↓↓↓

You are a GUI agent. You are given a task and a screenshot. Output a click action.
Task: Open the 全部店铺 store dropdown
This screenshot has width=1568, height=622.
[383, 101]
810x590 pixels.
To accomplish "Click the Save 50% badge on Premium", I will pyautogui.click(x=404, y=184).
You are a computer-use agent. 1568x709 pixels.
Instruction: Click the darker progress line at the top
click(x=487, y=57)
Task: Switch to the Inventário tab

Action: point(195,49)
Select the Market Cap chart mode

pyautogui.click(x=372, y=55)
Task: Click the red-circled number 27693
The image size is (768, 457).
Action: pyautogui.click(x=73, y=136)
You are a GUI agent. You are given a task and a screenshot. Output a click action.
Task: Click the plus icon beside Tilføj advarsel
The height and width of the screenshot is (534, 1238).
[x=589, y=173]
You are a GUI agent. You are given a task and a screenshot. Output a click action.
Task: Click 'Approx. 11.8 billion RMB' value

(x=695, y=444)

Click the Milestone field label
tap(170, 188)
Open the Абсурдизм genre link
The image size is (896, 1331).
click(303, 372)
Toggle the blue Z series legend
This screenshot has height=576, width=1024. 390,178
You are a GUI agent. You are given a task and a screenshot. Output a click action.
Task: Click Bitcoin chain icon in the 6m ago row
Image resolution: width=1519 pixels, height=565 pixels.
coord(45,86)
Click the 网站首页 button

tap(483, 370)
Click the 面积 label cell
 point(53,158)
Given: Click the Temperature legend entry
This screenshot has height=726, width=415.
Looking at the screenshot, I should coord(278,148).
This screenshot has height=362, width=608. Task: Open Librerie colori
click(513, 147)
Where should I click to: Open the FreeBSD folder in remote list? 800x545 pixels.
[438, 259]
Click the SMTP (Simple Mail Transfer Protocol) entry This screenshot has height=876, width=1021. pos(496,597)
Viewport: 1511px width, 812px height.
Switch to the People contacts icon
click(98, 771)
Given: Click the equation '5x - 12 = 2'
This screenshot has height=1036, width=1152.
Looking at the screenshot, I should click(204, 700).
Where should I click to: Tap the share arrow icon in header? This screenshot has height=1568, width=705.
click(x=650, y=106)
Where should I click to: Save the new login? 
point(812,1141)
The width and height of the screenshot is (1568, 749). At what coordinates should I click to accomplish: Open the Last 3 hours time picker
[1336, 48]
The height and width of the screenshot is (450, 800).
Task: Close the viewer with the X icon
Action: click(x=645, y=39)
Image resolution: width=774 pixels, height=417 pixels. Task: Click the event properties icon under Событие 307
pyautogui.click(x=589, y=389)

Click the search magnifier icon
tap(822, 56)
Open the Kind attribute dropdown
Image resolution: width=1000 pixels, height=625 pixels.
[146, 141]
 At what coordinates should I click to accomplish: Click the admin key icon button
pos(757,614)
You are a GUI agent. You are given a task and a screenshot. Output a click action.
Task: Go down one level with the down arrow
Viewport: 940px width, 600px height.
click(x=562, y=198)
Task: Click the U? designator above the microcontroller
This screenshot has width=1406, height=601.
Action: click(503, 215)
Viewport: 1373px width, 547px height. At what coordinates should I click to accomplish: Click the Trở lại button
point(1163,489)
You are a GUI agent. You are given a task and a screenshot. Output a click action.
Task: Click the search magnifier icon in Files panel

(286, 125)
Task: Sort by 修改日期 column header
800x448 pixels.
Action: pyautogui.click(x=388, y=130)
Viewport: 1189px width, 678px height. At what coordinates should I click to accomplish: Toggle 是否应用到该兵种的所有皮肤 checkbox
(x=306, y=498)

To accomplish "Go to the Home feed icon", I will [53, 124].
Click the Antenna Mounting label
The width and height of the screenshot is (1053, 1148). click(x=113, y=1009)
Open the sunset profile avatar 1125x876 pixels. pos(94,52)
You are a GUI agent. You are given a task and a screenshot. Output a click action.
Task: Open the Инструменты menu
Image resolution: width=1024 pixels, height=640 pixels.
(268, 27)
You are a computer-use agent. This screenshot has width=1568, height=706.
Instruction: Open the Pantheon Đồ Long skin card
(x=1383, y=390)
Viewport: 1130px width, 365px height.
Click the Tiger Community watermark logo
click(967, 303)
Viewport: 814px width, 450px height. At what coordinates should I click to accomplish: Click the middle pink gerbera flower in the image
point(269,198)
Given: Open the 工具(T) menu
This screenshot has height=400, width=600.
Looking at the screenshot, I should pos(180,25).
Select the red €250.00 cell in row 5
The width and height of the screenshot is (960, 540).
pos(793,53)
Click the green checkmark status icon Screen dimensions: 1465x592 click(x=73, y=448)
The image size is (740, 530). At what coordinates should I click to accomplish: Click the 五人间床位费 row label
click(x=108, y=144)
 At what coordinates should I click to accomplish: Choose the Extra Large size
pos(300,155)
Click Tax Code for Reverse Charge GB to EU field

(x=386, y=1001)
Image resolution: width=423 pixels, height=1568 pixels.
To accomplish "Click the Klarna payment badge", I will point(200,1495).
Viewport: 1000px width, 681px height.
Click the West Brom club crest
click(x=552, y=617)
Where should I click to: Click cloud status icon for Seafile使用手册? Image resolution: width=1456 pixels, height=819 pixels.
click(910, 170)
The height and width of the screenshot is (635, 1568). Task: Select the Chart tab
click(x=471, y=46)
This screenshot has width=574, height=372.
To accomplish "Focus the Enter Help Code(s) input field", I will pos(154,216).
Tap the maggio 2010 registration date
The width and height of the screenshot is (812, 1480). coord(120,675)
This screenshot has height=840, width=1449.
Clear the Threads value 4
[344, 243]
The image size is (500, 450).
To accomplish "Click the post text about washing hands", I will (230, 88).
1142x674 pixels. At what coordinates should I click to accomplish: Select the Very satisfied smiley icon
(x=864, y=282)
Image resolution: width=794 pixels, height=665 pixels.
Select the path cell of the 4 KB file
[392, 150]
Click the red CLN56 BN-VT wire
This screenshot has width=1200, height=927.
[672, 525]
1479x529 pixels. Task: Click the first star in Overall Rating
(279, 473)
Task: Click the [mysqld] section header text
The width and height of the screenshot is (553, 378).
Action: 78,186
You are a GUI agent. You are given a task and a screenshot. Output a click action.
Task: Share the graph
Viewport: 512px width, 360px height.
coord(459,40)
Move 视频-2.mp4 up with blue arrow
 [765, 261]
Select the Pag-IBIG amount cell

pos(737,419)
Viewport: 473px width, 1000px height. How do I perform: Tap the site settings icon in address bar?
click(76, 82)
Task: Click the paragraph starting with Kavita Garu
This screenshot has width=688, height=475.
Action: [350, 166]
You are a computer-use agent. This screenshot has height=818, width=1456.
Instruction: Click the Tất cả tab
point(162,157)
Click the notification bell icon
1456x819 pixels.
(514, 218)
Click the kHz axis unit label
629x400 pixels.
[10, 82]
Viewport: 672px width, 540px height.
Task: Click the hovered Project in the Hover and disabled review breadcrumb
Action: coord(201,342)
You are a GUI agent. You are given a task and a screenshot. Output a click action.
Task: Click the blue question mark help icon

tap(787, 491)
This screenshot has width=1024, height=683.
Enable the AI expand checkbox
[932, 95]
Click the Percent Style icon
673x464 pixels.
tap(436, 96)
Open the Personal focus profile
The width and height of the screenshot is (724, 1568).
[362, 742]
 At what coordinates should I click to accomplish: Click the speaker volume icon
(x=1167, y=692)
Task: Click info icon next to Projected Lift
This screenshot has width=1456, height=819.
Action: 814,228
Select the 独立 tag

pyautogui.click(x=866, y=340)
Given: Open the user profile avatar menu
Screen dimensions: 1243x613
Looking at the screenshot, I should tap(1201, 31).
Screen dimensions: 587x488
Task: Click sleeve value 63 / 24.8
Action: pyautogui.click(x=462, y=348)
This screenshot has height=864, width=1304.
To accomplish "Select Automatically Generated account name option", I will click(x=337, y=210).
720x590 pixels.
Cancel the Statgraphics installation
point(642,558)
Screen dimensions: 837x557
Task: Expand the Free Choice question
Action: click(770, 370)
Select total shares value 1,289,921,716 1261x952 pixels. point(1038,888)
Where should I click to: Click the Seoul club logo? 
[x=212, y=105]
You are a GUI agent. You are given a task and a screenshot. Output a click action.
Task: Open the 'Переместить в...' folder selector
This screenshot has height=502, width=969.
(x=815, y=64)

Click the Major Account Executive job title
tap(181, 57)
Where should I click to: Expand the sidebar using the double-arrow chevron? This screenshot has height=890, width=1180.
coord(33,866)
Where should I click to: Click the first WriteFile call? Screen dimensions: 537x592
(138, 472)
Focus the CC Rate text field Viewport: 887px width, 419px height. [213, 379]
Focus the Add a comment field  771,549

↑↑↑

• **Exercise instructions**: List every line above that contains the word "text".

• **Solution for this task**:
To accomplish "Click the post text about washing hands", I will (230, 88).
Task: Click the [mysqld] section header text
Focus the CC Rate text field Viewport: 887px width, 419px height. [213, 379]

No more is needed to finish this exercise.